Modernisasi teknologi informasi yang memadukan otomatisasi dengan teknologi internet merasuk ke usaha hulu-hilir perikanan. Di sektor perikanan budidaya, lahir usaha-usaha rintisan berbasis inovasi digital. Usaha rintisan ini menawarkan transformasi permodalan, efisiensi sistem produksi, hingga pemasaran melalui aplikasi internet.
Untuk sistem produksi, misalnya, ada pelaku industri digital sebagai penyedia teknologi pemberian pakan otomatis yang aplikasinya terhubung dengan internet. Dengan mengakses aplikasi melalui komputer jinjing, komputer, atau telepon pintar kapan pun dan dimana pun, jadwal pemberian pakan dapat diatur. Dengan cara itu, biaya pakan lebih efisien dan kualitasnya meningkat.
Di sektor permodalan, juga merebak usaha rintisan digital yang menjembatani investor dengan pemilik lahan dan pembeli hasil panen. Rantai pemasaran produk perikanan secara dalam jaringan diyakini membuat harga jual lebih terukur serta memotong jalur panjang perdagangan yang selama ini kerap dikuasai tengkulak.
Sektor logistik juga diwarnai dengan kemunculan usaha-usaha rintisan yang mengintegrasikan pengolahan dan logistik perikanan. Ada pelaku usaha rintisan yang menawarkan penitipan ikan serta pengolahan hasil panen. Pembudidaya ikan dapat langsung menjual hasil panen yang bernilai tambah karena sudah diolah.
Berdasarkan data Kementerian Kelautan dan Perikanan, hingga triwulan III-2018, produksi perikanan budidaya 13,16 juta ton. Jumlah produksi ini meningkat 4,36 persen dibandingkan dengan periode yang sama tahun lalu. Di tengah tren pertumbuhan produksi perikanan tangkap yang mulai stagnan, perikanan budidaya menjadi salah satu andalan pemenuhan pangan.
Laporan Bank Dunia “Fish to 2030-Prospect for Fisheries and Aquacultur” memprediksi, produksi ikan dunia 186.842.000 ton. Jumlah itu bersumber dari perikanan tangkap 93.229.000 ton dan perikanan budidaya 93.612.000 ton.
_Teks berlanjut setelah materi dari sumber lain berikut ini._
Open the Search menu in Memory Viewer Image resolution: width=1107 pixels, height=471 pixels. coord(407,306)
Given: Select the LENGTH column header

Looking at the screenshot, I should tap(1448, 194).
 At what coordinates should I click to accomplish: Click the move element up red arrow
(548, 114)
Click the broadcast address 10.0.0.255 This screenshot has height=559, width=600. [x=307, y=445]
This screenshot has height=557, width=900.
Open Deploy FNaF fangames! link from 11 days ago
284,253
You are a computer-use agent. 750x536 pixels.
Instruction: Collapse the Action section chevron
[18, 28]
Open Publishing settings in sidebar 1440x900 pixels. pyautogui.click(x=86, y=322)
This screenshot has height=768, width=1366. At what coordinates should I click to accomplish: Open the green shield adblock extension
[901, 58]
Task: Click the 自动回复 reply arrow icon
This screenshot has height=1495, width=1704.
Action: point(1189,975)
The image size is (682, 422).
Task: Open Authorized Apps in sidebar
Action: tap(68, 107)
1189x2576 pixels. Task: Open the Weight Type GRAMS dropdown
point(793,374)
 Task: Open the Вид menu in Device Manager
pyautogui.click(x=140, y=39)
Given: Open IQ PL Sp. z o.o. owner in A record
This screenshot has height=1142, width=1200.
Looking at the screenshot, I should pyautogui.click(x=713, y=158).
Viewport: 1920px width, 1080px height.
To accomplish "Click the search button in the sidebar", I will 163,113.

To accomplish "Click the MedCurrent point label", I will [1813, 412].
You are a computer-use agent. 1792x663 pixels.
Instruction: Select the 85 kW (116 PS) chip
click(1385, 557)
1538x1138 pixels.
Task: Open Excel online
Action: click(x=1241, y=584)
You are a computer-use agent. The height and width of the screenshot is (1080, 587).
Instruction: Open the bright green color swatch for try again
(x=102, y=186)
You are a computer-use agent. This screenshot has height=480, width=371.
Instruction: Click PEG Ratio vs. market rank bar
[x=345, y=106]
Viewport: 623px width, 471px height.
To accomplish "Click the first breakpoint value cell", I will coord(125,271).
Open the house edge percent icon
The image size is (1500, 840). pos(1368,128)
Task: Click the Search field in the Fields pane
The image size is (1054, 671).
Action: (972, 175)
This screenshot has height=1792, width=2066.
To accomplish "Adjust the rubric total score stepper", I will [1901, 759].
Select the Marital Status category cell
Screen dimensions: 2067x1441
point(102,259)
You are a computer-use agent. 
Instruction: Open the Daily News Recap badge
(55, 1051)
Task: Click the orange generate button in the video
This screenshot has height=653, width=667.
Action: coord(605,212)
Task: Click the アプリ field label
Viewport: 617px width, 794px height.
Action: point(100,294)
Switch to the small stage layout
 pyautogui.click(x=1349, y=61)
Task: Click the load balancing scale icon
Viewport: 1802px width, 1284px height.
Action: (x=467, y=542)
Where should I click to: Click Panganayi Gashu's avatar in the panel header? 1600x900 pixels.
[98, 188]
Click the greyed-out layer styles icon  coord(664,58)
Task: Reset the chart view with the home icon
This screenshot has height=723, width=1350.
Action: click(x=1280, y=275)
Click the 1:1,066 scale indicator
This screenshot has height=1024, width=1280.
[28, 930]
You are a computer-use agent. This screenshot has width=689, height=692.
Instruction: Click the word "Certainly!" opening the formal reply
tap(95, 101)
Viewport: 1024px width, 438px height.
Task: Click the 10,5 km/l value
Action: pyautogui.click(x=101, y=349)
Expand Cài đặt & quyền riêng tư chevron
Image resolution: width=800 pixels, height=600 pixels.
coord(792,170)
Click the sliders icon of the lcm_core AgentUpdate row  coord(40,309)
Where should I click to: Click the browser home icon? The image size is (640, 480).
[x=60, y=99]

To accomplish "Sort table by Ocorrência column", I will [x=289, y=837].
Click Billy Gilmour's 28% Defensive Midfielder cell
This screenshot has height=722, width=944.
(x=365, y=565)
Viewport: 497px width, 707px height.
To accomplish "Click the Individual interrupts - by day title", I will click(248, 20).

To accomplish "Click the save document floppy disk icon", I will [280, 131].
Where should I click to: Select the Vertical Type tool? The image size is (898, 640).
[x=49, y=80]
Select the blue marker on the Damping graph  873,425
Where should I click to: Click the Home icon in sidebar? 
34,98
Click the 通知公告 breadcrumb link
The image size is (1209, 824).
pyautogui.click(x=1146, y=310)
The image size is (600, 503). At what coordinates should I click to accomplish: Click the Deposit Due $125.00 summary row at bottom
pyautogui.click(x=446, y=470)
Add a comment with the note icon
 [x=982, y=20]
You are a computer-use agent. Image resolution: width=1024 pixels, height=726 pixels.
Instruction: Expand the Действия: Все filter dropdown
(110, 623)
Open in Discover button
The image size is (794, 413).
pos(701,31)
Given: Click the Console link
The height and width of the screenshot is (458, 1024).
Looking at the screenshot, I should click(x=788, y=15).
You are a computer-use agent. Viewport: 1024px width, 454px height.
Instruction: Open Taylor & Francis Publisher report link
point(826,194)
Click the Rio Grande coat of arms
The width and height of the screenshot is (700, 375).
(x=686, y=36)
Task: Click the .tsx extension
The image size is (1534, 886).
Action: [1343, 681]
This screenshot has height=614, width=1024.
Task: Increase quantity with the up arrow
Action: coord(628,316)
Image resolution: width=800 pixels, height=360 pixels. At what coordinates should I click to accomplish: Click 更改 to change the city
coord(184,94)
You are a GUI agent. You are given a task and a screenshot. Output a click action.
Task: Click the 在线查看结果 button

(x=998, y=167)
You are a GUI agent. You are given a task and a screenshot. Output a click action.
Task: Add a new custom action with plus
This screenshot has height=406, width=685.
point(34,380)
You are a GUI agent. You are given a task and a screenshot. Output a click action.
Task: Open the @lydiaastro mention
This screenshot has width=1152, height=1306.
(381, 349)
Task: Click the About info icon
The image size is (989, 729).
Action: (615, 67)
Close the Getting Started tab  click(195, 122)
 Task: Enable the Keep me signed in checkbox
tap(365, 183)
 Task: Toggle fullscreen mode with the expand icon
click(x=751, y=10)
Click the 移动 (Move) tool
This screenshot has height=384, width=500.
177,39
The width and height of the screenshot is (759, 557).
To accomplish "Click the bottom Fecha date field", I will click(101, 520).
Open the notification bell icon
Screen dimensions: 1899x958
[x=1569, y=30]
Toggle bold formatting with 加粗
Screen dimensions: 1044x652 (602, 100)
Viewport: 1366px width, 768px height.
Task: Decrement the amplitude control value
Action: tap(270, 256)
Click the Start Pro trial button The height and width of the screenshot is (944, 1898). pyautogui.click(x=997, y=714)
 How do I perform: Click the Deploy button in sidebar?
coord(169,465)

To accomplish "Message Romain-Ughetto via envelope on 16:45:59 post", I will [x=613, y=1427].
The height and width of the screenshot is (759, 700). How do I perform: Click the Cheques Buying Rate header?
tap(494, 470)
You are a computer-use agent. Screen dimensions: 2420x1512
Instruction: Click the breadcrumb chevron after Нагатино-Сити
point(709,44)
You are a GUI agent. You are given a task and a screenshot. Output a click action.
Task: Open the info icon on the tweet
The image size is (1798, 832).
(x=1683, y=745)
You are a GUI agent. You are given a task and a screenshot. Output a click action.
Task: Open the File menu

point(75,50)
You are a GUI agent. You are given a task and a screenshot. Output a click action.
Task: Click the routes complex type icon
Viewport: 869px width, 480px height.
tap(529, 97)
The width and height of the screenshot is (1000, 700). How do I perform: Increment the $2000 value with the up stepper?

Sementara, konsumsi ikan dunia pada 2030 mencapai 151.771.000 ton, yang terdiri dari ikan hasil tangkapan 58.159.000 ton dan ikan budidaya 93.612.000 ton.
Di tengah era persaingan global, industri berbasis teknologi digital perlu didorong menjadi salah satu instrumen penguat produktivitas dan daya saing. Tantangan yang muncul, sejauh mana pelaku usaha perikanan mampu beradaptasi, memanfaatkan peluang atau justru terlibas perkembangan teknologi.
Di sektor perikanan tangkap, peralihan proses perizinan kapal dari manual ke metode berbasis dalam jaringan (daring) masih belum berjalan mulus. Sebagian pemilik kapal kecil, terutama di desa dan wilayah pelosok, belum memahami metode pendaftaran dan perizinan secara daring. Dengan profil 98 persen kapal Indonesia merupakan kapal ukuran kecil, adaptasi ke digital membutuhkan sosialisasi dan pendampingan.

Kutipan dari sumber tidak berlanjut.